2007-05-10 Thread Graham J Lee

On 10 May 2007, at 15:28, Xavier Glattard wrote:


Richard Frith-Macdonald richard at tiptree.demon.co.uk writes:




On 10 May 2007, at 14:57, Xavier Glattard wrote:


Richard Frith-Macdonald richard at tiptree.demon.co.uk writes:



I fixed this to make __gs_isLocked an ivar rather than declaring it
locally (which was pretty suboptimal).  I also fixed a bug in the
unlock macro (it was setting the lag to the wrong value), and added
assertions to check that the macro is not misused.


Bad. If __gs_locked is needed (and as i said i think it is not : i
made
an error) then it must be declared in all methods.

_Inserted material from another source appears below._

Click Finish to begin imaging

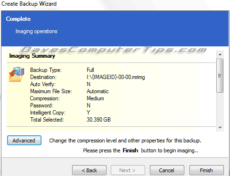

If  
__gs_isLocked is
an ivar, its value can be changed in another method then the  
[unlock]

will never be called.


Sure, but similarly if it's a local variable its value can be
incorrectly changed within a method or function where it is declared.


If it is then you made an other programming error... ;-)
Its name is prefixed by an underscore (and by 'gs'!) so it shouldn't
be used by anyone.
Moreover an ivar is more easier to be incorrectly changed...
in an other method or even in a child class!


That's one of the reasons I suggested wrapping the whole macro in  
braces - the BOOL then becomes a local variable to the macro -  
reduces the chance of accidentally changing it by restricting the  
scope to only where it's used.


Cheers,

Graham.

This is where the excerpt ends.